Most copywriters I know tend to spend a lot of time in their own heads: they can drift away from the here-and-now for hours at a time in their quest to create something they’re proud of.
That’s not to say I’m an introvert – I do like talking to people, and when I have something to say then I’m pretty good at conversation; what I’m terrible at is initiating a conversation.
For example, given the job of writing, say, an article, I’m happy to contact the people I need to and strike up a discussion about the subject; to ask them questions and extract all the necessary information. I actually enjoy this because I’m interested in all kinds of stuff, and because smart people who are experts in their field are almost always interesting to talk to.
There are very few genuinely boring topics of conversation.
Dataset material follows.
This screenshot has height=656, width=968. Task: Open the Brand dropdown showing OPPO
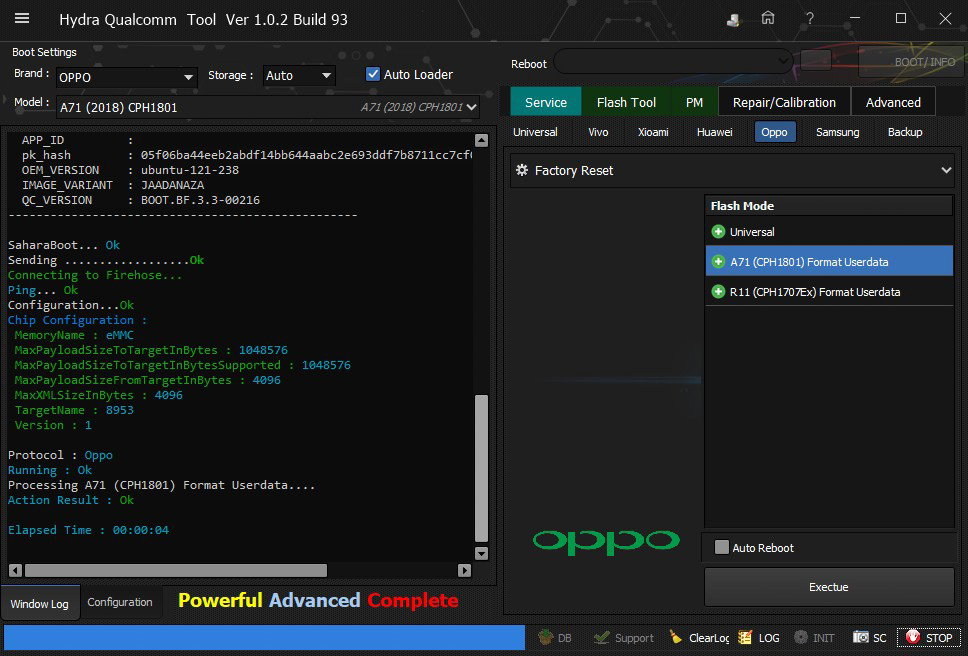126,77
No, my problem is more with networking – approaching complete strangers and trying to start a conversation from scratch without it sounding contrived and dishonest. Even though ninety-nine times out of a hundred they’re jolly nice people who are more than willing to chat with me… Nope. Can’t do it.
Not being a natural networker makes freelance life difficult, because I really struggle with finding the nerve to put myself out there in the market and land new work. And as much as I enjoy working by myself from home, it’s not the ideal place to make new contacts and find new work.